> BRIEF A
In the flashcards on the dispersed knowledge theory of the firm, what does cross-sectional uncertainty mean?
> BRIEF B
In the flashcards on the dispersed knowledge theory of the firm, rewrite the passage between "- cross-sectional: different" and "(of the future)", inclusive, replacing "places" with "locations".
> BRIEF C
Continue the flashcards on the dispersed knowledge theory of the firm from where they stop.

> STUDY TEXT
▬▬▬
T3 Dispersed Knowledge and an E. Theory of the firm Flashcards
How can the theory of dispersed Knowledge by Dev et al. explain the existence of firms? (alternatively to transaction cost theory)
Dispersed Knowledge
- ->cross-sectional uncertainty –>Knightian uncertainty –>heterogeneous expectations: individuals differ in opp costs, knowledge, expectations.: ind. opp. nexus. This leads to NO market transaction: value opp differently
- ->need for new firm genesis in existing or new firm
What is the difference between cross-sectional and knightian/longitudinal uncertainty?
- cross-sectional: different people in different places know different things.
- knightian: additionally: different expectations over time (of the future)
Acc. to dispersed knowledge theory: how can an opportunity be exploited when identified OUTSIDE of an existing firm?
▬▬▬
> INFORMATION GIVEN
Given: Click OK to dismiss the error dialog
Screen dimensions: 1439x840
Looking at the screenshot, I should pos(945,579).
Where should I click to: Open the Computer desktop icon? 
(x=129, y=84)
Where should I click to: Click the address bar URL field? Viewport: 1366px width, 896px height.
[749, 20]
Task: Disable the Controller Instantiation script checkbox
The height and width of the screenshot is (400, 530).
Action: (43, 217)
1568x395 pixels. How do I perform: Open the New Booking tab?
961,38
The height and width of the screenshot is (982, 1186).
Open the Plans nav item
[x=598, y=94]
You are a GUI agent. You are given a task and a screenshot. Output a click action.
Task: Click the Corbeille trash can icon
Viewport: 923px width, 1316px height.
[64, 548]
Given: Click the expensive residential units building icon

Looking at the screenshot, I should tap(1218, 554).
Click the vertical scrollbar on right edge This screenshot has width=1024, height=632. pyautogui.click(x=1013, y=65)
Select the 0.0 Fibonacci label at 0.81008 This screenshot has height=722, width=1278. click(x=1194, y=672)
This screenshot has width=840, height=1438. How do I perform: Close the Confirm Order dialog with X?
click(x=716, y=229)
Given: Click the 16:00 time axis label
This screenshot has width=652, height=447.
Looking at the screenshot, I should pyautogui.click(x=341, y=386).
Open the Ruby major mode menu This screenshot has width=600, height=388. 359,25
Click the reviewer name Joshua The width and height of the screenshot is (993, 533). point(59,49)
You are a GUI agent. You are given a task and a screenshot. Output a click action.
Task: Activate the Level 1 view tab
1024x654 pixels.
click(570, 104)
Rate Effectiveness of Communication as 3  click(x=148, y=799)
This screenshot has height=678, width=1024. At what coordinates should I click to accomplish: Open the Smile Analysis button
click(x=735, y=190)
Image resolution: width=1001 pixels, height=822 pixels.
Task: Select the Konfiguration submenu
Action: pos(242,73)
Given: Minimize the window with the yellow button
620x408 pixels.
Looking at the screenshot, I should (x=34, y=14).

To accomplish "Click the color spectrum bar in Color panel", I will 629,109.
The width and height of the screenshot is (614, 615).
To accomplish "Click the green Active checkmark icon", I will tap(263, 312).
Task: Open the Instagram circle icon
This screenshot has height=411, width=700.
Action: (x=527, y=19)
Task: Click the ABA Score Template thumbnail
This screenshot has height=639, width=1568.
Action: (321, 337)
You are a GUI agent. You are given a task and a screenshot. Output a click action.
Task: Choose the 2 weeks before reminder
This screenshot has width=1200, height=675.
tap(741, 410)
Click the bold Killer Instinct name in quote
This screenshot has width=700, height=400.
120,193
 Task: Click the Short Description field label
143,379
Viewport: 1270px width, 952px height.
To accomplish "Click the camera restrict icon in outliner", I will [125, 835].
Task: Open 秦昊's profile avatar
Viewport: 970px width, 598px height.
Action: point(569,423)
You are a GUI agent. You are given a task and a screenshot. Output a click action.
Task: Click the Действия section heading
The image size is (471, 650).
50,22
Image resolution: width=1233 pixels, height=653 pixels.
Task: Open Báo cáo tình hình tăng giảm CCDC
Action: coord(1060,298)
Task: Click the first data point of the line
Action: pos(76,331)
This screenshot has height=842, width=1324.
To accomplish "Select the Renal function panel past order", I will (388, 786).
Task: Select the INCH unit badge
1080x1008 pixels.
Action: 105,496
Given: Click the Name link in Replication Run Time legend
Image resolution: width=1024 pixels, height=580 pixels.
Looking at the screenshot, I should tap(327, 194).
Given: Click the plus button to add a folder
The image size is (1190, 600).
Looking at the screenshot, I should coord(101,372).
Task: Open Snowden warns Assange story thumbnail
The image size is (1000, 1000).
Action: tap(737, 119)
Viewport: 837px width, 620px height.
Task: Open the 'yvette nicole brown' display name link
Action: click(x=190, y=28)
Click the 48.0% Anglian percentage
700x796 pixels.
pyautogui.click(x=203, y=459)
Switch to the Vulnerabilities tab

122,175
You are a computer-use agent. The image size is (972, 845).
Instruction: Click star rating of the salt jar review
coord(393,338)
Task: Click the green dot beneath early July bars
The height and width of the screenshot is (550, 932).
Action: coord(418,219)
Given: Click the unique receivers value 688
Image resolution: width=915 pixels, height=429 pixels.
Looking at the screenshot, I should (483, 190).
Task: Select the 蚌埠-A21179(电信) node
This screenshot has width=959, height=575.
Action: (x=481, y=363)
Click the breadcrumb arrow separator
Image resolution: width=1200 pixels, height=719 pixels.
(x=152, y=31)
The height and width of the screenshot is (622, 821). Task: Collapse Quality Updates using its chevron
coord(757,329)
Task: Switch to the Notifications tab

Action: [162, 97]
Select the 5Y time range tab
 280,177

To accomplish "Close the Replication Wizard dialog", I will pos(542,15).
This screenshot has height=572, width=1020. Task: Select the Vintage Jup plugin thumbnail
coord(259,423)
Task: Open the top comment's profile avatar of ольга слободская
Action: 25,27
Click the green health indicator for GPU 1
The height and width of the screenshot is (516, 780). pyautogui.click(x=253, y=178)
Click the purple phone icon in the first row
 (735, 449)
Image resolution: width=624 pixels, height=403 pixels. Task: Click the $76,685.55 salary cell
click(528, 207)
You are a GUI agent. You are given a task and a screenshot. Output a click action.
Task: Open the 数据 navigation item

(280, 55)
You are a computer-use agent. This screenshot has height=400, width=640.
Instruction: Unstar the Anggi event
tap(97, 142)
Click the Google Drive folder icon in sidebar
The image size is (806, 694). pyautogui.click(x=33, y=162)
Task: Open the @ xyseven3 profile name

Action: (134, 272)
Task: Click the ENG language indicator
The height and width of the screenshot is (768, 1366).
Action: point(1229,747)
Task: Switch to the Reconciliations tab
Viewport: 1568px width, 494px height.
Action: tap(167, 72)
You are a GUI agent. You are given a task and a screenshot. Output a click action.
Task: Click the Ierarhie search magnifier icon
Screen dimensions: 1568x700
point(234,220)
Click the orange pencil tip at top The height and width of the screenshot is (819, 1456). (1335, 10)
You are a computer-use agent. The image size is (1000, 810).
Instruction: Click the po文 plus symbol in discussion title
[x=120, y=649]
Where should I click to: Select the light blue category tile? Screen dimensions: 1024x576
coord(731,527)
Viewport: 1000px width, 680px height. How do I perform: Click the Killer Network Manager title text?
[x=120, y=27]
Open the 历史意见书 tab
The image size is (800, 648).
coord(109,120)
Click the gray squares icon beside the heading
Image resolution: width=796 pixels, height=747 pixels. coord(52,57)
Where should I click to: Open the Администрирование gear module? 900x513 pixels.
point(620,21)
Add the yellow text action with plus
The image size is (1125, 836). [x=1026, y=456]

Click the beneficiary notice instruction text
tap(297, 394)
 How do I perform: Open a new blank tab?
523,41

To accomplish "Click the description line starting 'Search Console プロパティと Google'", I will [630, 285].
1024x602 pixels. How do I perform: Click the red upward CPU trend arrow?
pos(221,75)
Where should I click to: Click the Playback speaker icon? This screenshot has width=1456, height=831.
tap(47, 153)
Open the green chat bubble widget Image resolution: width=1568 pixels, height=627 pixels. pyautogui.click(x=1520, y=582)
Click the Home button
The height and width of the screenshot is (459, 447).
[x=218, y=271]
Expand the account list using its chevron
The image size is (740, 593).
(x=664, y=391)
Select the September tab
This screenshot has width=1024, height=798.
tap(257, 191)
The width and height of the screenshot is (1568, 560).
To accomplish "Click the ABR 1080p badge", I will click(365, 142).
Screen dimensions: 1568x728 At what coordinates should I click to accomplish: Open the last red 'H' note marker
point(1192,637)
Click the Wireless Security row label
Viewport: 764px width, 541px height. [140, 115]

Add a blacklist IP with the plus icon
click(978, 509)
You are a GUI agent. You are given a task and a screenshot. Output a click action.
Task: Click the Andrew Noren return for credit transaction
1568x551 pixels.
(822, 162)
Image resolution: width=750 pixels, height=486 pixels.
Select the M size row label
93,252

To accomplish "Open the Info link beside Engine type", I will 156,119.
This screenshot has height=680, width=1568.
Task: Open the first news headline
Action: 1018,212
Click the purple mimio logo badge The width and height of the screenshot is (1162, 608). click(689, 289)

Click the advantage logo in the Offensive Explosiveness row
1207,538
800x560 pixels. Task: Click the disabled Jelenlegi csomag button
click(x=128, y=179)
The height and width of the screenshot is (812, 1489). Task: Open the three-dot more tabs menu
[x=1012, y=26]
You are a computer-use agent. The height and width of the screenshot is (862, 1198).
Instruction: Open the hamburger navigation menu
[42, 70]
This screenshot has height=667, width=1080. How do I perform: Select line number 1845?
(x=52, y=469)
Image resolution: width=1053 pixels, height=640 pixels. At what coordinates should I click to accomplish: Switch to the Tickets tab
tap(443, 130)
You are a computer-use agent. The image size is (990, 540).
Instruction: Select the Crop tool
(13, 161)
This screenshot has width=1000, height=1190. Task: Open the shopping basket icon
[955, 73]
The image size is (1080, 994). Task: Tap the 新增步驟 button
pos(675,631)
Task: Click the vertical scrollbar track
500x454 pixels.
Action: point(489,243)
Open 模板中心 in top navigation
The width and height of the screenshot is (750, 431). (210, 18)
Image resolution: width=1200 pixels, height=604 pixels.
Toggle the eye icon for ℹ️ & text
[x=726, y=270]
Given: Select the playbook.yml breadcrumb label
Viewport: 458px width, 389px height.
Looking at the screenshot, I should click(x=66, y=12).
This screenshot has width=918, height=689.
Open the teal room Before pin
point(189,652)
▬▬▬
> WRITTEN RESPONSE A
Different people in different places know different things.

> WRITTEN RESPONSE B
- cross-sectional: different people in different locations know different things.
- knightian: additionally: different expectations over time (of the future)

> WRITTEN RESPONSE C
- Service markets: there is no market for the service yer –>E organises uncertainty about outcome into a contract –> firm, residual contact
- Product markets: high novelty –> high uncertainty –> high likelihood of failure (no comparables)
- Factor markets: sales could be in form of licenses, E- knows how to keep cost of factors lower than the market
Acc. to dispersed knowledge theory: how can an opportunity be exploited when identified WITHIN an existing firm?
1) overall agreement on value –> expl. within firm, BUT: pay attention if the firm has rights to the idea
2) agreement only within the firm: firm has specific knowledge –> expl within firm
3) agreement outside the firm: cost inside too high to implement.–> expl. in new firm.